Cela me fatiguait beaucoup de faire les déplacements et d’avoir encore besoin de me justifier auprès d’eux, comme si je n’étais pas capable de savoir ce qui était bon pour moi. C’est très infantilisant et déroutant.
J’ai dû me protéger, je ne pouvais pas me montrer vulnérable sans que l’on me colle une étiquette de malade. Je ne pouvais pas être « humaine », vivre des émotions sans que l’on me préconise d’avaler un traitement. Cela m’a énormément impactée et fait du mal. Depuis je fais difficilement confiance aux médecins.
Après avoir constaté que cela me fatiguait plus que cela me faisait du bien, j’ai donc décidé d’arrêter de les voir. Il a fallu beaucoup de temps, et d’aplomb de ma part pour qu’ils décident d’arrêter de m’appeler. J’avais des appels plusieurs fois par jour. Ils m’ont vraiment harcelée pendant plusieurs semaines et mois. J’ai dû me montrer intransigeante et dure, chose que je n’aime pas faire, pour être enfin écoutée, comprise et entendue.
Aujourd’hui je n’ai pas de traitement, je vis très bien. J’ai emménagé proche de la nature et me suis rapprochée de personnes éveillées. Je n’ai plus aucun contact avec cet hôpital.
Je souhaiterais ne plus avoir à penser à eux et ne plus avoir la crainte d’y retourner. J’aimerais me libérer de la souffrance créée par leurs médisances, leurs négligences et leurs présages à mon égard, car pour mieux me « vendre » leurs médicaments, ils m’ont prédit une rechute deux ans après. Depuis j’ai peur que cela se reproduise. Les deux ans ne se sont pas encore écoulés mais depuis, j’ai peur de revivre ça.
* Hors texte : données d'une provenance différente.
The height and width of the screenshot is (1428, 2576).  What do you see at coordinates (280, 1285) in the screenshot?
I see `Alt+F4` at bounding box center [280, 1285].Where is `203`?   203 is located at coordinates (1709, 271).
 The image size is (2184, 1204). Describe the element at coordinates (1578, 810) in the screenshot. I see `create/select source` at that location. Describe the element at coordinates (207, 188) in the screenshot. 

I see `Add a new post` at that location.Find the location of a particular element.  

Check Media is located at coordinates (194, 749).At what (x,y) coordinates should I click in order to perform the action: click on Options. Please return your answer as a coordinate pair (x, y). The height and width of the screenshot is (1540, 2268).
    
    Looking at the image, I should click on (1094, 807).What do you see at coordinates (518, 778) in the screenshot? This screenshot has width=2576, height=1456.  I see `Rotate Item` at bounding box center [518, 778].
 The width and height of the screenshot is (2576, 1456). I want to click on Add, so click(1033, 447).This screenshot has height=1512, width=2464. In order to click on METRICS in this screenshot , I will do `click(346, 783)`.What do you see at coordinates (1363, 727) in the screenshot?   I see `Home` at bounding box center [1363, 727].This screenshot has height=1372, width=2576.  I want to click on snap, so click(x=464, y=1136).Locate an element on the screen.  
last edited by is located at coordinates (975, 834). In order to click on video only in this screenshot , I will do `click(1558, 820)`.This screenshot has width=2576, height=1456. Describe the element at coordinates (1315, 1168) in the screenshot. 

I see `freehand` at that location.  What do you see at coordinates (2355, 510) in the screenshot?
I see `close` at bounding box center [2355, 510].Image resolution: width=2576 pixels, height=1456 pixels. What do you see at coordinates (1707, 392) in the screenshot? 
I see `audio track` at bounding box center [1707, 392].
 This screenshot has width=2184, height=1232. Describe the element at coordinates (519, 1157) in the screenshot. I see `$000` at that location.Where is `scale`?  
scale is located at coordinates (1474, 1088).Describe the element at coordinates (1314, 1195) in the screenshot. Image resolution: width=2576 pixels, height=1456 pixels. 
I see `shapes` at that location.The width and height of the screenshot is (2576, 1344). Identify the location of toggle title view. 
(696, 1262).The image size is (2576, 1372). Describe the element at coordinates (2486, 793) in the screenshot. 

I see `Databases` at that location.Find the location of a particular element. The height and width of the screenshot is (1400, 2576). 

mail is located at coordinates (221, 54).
Ils m’ont fait perdre confiance en moi et ont tenté de me rendre dépendant d’eux.
J’ai pris le temps de partager mon ressenti et ma vision, d’une part pour me soulager et d’autre part pour aider ceux qui pourraient avoir été dans le même cas que moi. Je souhaite aussi que les choses s’améliorent et que la maltraitance s’arrête. Je suis fière d’avoir pu écrire ces lignes et je vous remercie de m’avoir lu. Merci à l’association CCDH de m’en avoir donné l’opportunité.